▶ [Activity list]:
#1 In the home education blog post, rewrite the part from "They, and their" up to and including "strange and unacceptable.", changing "baboon" to "chimpanzee".
#2 Decide whether each statement agrees with the home education blog post. Answer yes or no for each one, and quote the words from the post that decide it.
(a) The museum incident took place about four years before the post was written.
(b) The school group was uniformed in blue and white.
(c) Tiger was trying to draw a stuffed owl.
#3 List every numbered target that the home education blog post mentions.

------ Passage provided ------

Monday, 12 April 2010

But look on the bright side

There are moments I despair of our home education journey.

Take the heart-stopped minutes, locked in the mausoleum halls of the Natural History Museum. Where Tiger suddenly rips up her papers and shrieks at me through tears of frustrated rage that she cannot draw an accurate picture of a stuffed woodpecker. She hurls her crumpled woodpecker at my feet and squeals that now she would be better off not existing. Top that with the howl that her mother would be better off not existing either, then a flood of tears enough to drown the vaults.

In that moment, I might have felt able to pick up her scribbledout woodpecker and, with balanced breath, compose myself, had we not been surrounded by a school group of perfectly behaved microdots. Each barely out of toddler stage, uniformed in grey and white, sat neatly in horseshoe arrangement, dutifully completing their National Curriculum Attainment Science Worksheets (Target 3.4). With their perfect synchronised arm movements it wouldn't surprise me if they were composing superior calligraphed joineduphandwriting (Target 2.2) with 100% spelling (Target 5.1).

They, and their staff, turned like one body with sixty eyes to gaze at my feral child. All with the same curiosity and vague alarm that you might feel when you stare at a feral baboon going ballistic in a zoo. Here is the audience to my banshee. She, completely unaware, is howling, clinging to a decorative pillar. I fight the competing urges to smack her round the face, hug her, and use my feeble body as a shield to protect her loss of dignity from the rocks that pack animals might throw at the strange and unacceptable.

That moment happened maybe four years ago. It's just one of the many moments which has burned a hole in my brain. It marks misery and failure. But from it I learn. I learn that we hurt people we love. I learn that Tiger needs me to help her, and she resents that need. I learn that my daughter, the sensitive one, the one who hid in the nursery toilets, needs more tender dealing than I knew before. She is the one who deeply, keenly, knows that wound, even by the flimsy passing thought of it.

I know now from experience she needs a place to go; a place of safety where she can be wonderfully, completely, madly berserk. Then she can sit upright, her anguished face raw and blurred with tears, and nod. From my stand nearby, because I have stayed the course, I gently say for the thousandth time, Do you want a cuddle?

Yes, daughter, I know you do, because we are both from the same mould. You do not take after your father here: have you ever seen him make such an idiotic spectacle of himself as we are both capable of doing? After the humiliation we have both subjected him to, it is a miracle he still loves us.

Yet I think moments like this tell me what home education is about. It is not only the discussion about how society worked in Ancient Greece, and not simply arguing over whether the answer to 7x6 should be Is it time for lunch?

It is about learning through all our experiences; it is about experiencing many things, better to learn.

------ Supplied entries ------

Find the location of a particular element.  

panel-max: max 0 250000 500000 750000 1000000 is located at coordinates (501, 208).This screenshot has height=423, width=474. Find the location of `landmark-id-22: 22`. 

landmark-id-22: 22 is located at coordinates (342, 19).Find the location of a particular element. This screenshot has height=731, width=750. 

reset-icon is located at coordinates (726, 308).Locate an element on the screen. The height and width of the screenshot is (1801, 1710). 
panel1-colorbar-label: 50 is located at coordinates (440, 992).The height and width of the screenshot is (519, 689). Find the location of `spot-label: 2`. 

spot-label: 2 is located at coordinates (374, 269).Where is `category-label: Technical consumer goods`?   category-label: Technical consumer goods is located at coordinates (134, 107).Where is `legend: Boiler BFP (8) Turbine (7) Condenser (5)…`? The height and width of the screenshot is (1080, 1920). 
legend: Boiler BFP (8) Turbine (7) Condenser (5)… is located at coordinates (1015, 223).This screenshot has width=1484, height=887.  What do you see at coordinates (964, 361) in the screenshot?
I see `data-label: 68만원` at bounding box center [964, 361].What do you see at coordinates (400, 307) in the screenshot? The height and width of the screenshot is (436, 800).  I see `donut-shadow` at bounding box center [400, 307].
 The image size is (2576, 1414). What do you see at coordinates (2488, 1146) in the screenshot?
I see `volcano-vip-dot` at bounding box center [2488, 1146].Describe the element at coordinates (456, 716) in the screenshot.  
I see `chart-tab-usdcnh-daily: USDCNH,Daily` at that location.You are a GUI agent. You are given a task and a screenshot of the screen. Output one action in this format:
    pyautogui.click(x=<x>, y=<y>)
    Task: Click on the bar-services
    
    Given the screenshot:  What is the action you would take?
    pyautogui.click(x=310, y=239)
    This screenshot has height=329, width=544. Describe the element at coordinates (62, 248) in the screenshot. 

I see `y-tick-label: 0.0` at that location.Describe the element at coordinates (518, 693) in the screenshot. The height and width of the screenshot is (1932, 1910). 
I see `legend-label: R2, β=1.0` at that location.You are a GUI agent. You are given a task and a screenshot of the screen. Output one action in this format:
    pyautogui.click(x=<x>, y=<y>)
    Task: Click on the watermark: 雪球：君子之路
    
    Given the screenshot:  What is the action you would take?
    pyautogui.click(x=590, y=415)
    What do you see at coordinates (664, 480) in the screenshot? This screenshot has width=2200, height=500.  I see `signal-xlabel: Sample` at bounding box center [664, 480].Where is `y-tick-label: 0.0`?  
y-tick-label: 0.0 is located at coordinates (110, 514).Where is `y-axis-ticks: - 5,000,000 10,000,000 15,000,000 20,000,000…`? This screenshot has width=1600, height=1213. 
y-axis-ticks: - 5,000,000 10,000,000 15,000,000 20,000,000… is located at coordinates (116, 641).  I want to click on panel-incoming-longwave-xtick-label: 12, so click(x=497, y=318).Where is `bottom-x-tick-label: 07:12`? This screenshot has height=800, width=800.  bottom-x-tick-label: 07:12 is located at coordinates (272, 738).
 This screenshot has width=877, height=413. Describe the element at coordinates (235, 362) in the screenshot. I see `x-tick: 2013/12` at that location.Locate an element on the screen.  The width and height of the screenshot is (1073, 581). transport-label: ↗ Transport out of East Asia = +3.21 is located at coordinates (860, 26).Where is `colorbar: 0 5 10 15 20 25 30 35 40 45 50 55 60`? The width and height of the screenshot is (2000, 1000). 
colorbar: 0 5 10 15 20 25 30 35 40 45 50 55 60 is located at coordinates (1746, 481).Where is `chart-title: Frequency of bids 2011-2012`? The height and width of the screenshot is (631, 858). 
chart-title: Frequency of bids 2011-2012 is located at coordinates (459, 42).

------

▶ [Answers by task]:
#1
They, and their staff, turned like one body with sixty eyes to gaze at my feral child. All with the same curiosity and vague alarm that you might feel when you stare at a feral chimpanzee going ballistic in a zoo. Here is the audience to my banshee. She, completely unaware, is howling, clinging to a decorative pillar. I fight the competing urges to smack her round the face, hug her, and use my feeble body as a shield to protect her loss of dignity from the rocks that pack animals might throw at the strange and unacceptable.

#2
(a) Yes: "That moment happened maybe four years ago."
(b) No: "uniformed in grey and white"
(c) No: "an accurate picture of a stuffed woodpecker"

#3
Target 3.4
Target 2.2
Target 5.1